Uma doutrina que separe o acto moral das dimensões corpóreas do seu exercício,
é contrária aos ensinamentos da Sagrada Escritura e da Tradição: essa doutrina
faz reviver, sob novas formas, alguns velhos erros sempre combatidos pela
Igreja, porquanto reduzem a pessoa humana a uma liberdade «espiritual»,
puramente formal. Esta redução desconhece o significado moral do corpo e dos
comportamentos que a ele se referem (cf. 1 Cor 6, 19). O apóstolo
Paulo declara excluídos do Reino dos céus os «imorais, idólatras, adúlteros,
efeminados, sodomitas, ladrões, avarentos, bêbados, maldizentes e salteadores» (cf.
1 Cor 6, 9-10). Tal condenação — assumida pelo Concílio de Trento 88 — enumera como «pecados mortais», ou
«práticas infames», alguns comportamentos específicos, cuja aceitação
voluntária impede os crentes de terem parte na herança prometida. De facto,
corpo e alma são inseparáveis: na pessoa, no agente voluntário e no acto
deliberado, eles salvam-se ou perdem-se juntos.
50.
Pode-se agora compreender o verdadeiro significado da lei natural: ela refere-se
à natureza própria e original do homem, à «natureza da pessoa humana»,89 que é a própria pessoa na unidade de alma
e corpo, na unidade das suas inclinações tanto de ordem espiritual como
biológica, e de todas as outras características específicas, necessárias para a
obtenção do seu fim. «A lei moral natural exprime e prescreve as finalidades,
os direitos e os deveres que se fundamentam sobre a natureza corporal e
espiritual da pessoa humana. Portanto, não pode ser concebida como uma
tendência normativa meramente biológica, mas deve ser definida como a ordem
racional segundo a qual o homem é chamado pelo Criador a dirigir e regular a
sua vida e os seus actos e, particularmente, a usar e dispor do próprio corpo».90 Por exemplo, a origem e o fundamento do
dever de respeitar absolutamente a vida humana devem-se encontrar na dignidade
própria da pessoa, e não simplesmente na inclinação natural para conservar a
própria vida física. Assim, a vida humana, mesmo sendo um bem fundamental do
homem, ganha um significado moral pela referência ao bem da pessoa, que deve
ser sempre afirmada por si própria: enquanto é sempre moralmente ilícito matar
um ser humano inocente, pode ser lícito, louvável ou até mesmo obrigatório dar
a própria vida (cf. Jo 15, 13) por amor do próximo ou em testemunho
da verdade. Na realidade, só fazendo referência à pessoa humana na sua
«totalidade unificada», ou seja, «alma que se exprime no corpo e corpo
informado por um espírito imortal»,91
pode ser lido o significado especificamente humano do corpo. Com efeito, as
inclinações naturais adquirem dimensão moral, apenas enquanto se referem à
pessoa humana e à sua autêntica realização, a qual, por seu lado, pode
acontecer sempre e somente na natureza humana. Rejeitando as manipulações da
corporeidade que alteram o seu significado humano, a Igreja serve o homem
indicando-lhe o caminho do verdadeiro amor, o único onde ele pode encontrar o
verdadeiro Deus.

▶ [Dados registados]:

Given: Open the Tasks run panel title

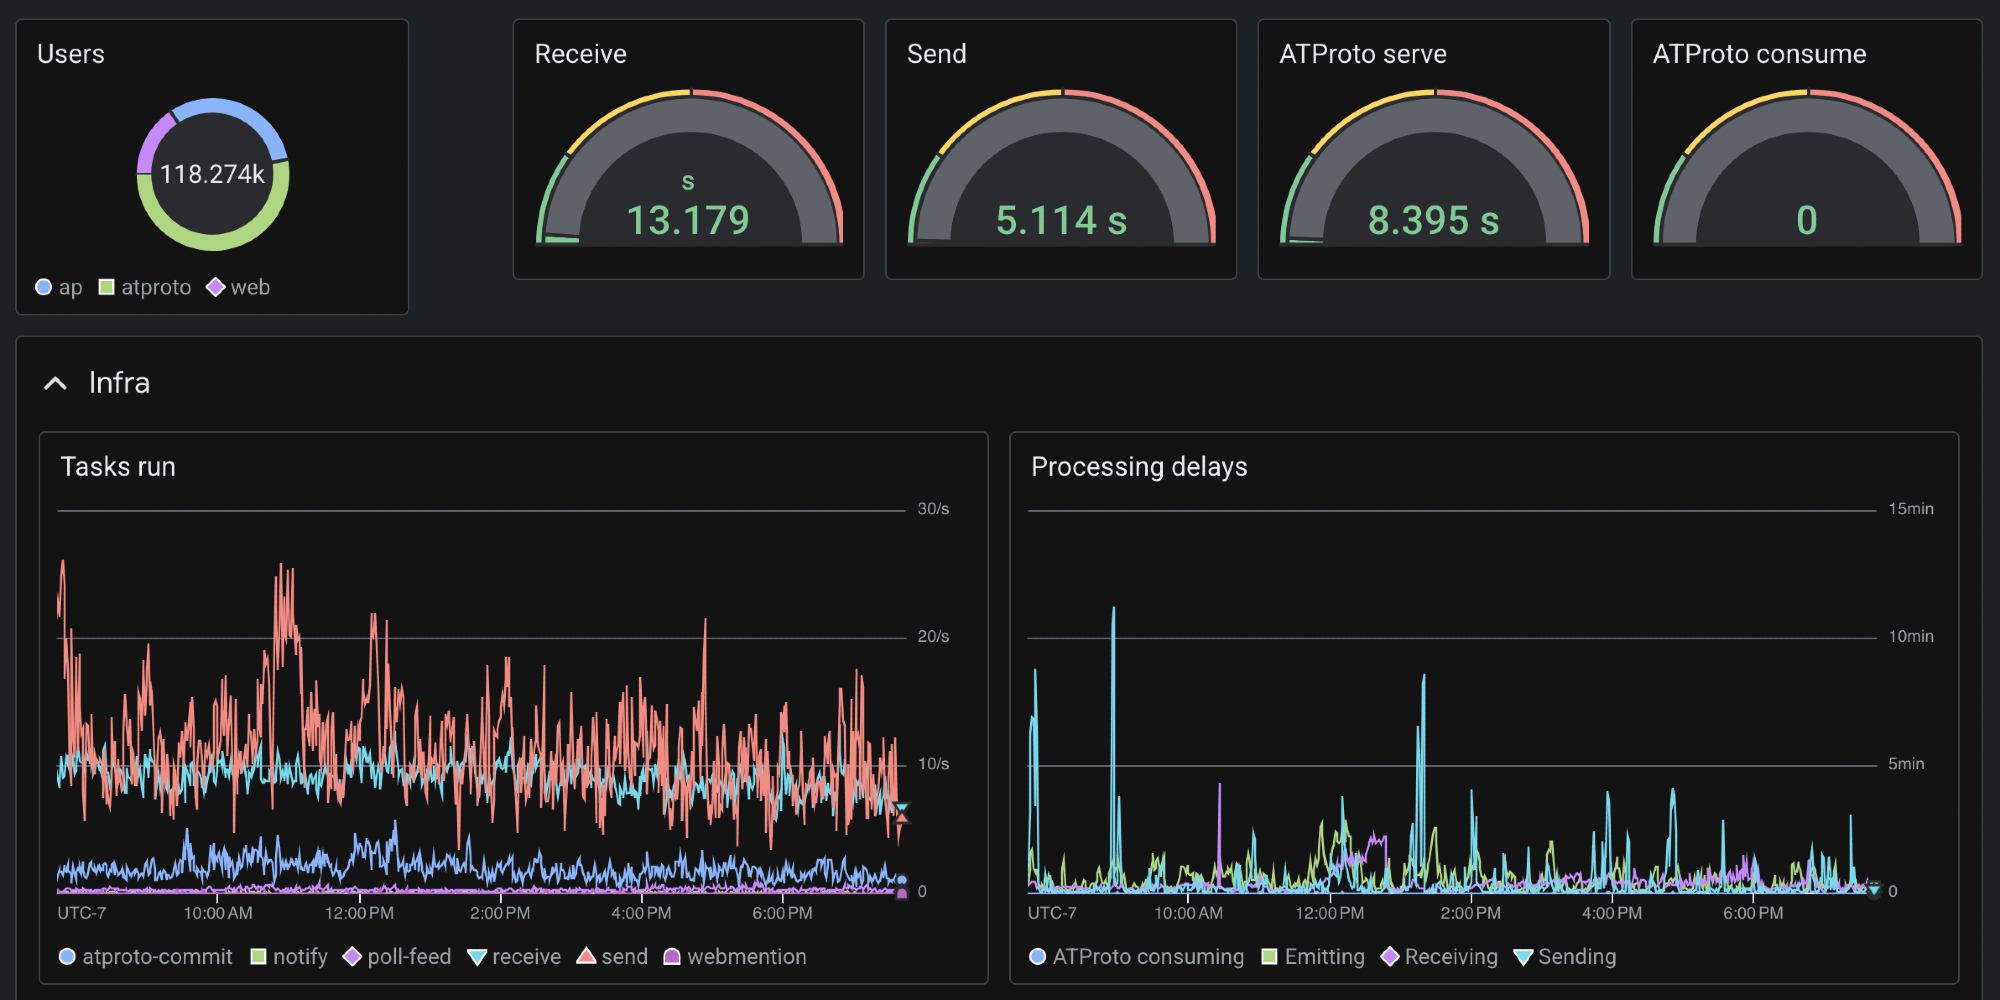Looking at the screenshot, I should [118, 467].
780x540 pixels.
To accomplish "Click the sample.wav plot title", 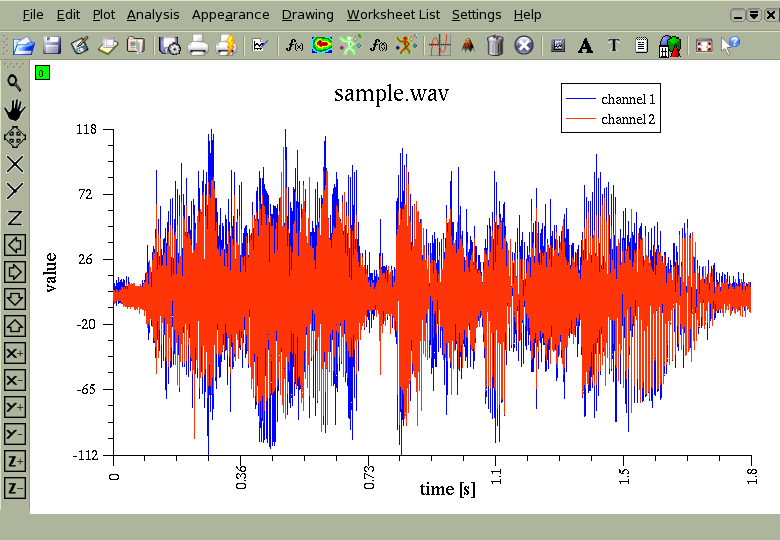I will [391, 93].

▶ [Tarefas do exercício]:
1 > Indique todas as referências bíblicas que o trecho cita, tal como nele aparecem.
2 > Reescreva a parte do trecho que começa em "1 Cor 6, 9-10)." e segue até "ou perdem-se juntos.", trocando "inseparáveis" por "indissociáveis".

▶ [Respostas certas]:
1 >
1 Cor 6, 19
1 Cor 6, 9-10
Jo 15, 13

2 >
1 Cor 6, 9-10). Tal condenação — assumida pelo Concílio de Trento 88 — enumera como «pecados mortais», ou
«práticas infames», alguns comportamentos específicos, cuja aceitação
voluntária impede os crentes de terem parte na herança prometida. De facto,
corpo e alma são indissociáveis: na pessoa, no agente voluntário e no acto
deliberado, eles salvam-se ou perdem-se juntos.